• **WHAT YOU NEED TO DO**
Find the string "Open" in the records and copy each line where it occurs.

• **RECORD EXTRACTS**
*** Begin section ***
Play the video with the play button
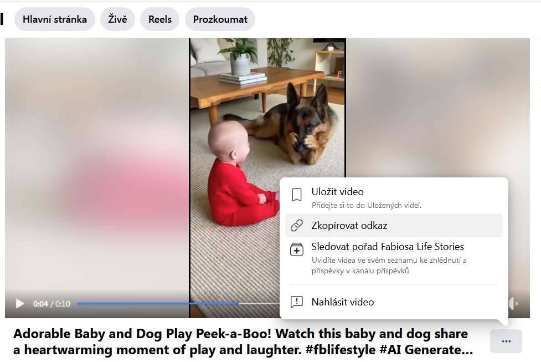The width and height of the screenshot is (541, 362). pyautogui.click(x=20, y=304)
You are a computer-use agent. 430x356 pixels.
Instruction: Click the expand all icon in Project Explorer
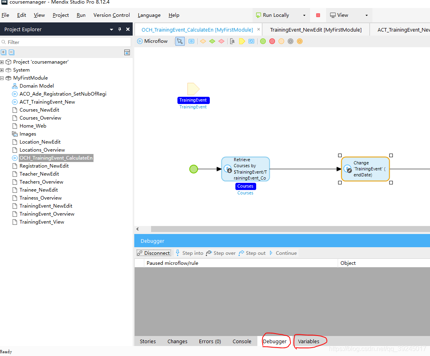tap(4, 52)
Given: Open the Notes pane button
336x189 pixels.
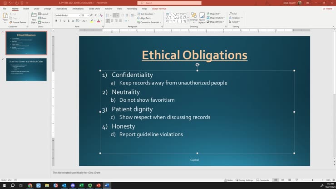Looking at the screenshot, I should [x=228, y=180].
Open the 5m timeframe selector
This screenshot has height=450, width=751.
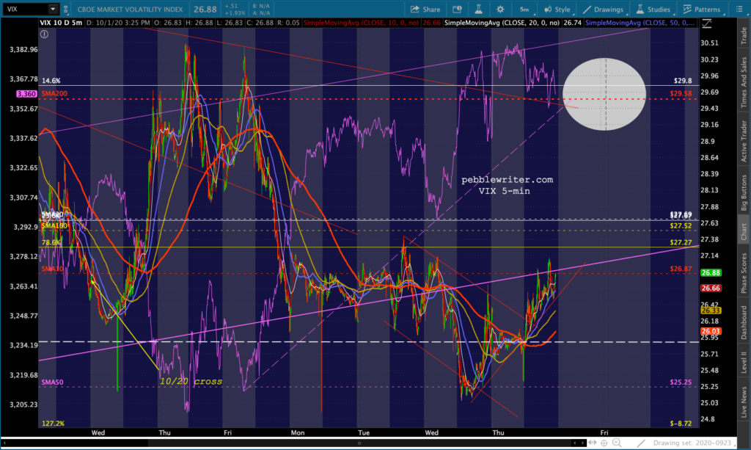click(524, 10)
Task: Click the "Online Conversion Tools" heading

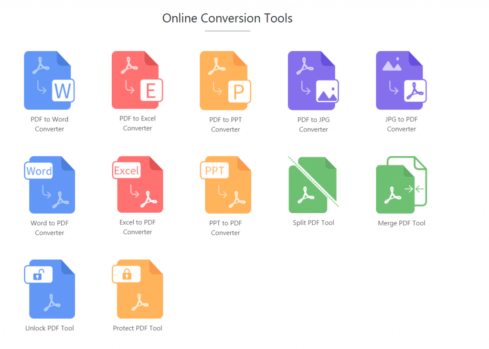Action: pos(227,18)
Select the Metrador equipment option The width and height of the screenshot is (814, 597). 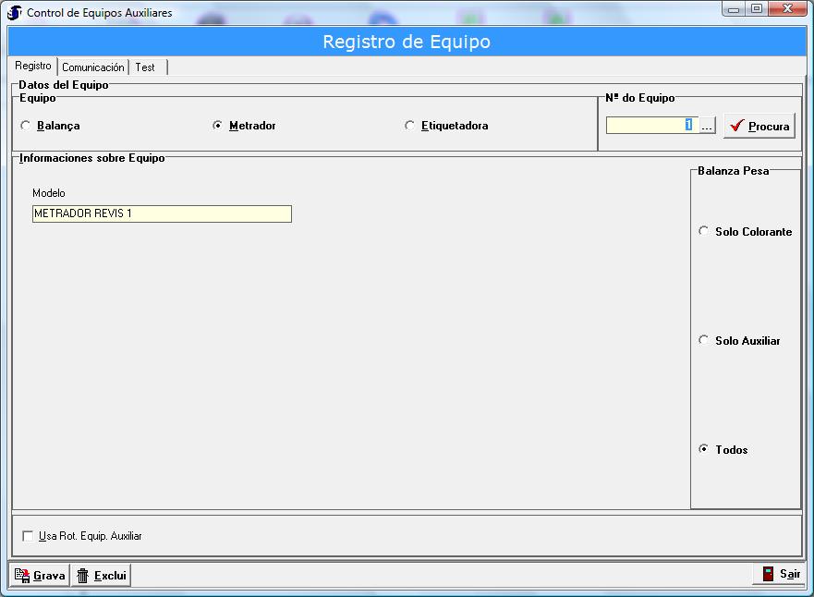click(x=217, y=126)
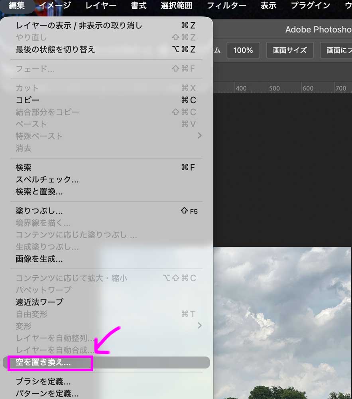Screen dimensions: 352x399
Task: Choose コピー in the Edit menu
Action: 27,100
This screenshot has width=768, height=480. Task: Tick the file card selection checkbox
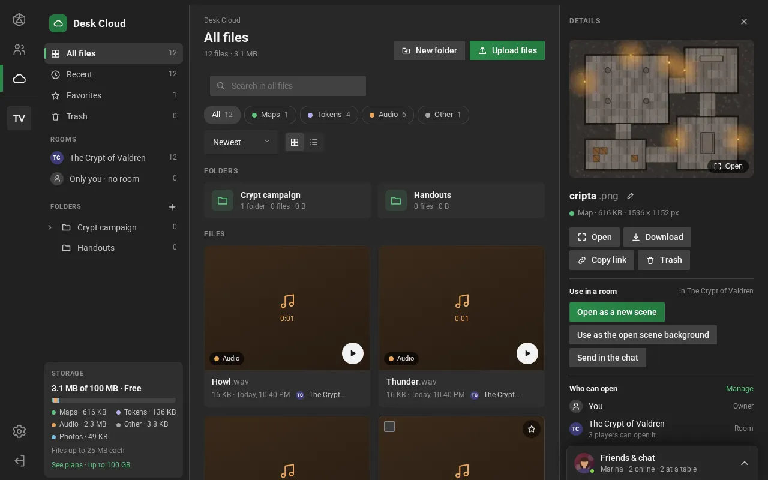click(x=389, y=427)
*** End section ***
• **RESPONSE BELOW**
Given: Open the Notes pane button
Open the 5m timeframe selector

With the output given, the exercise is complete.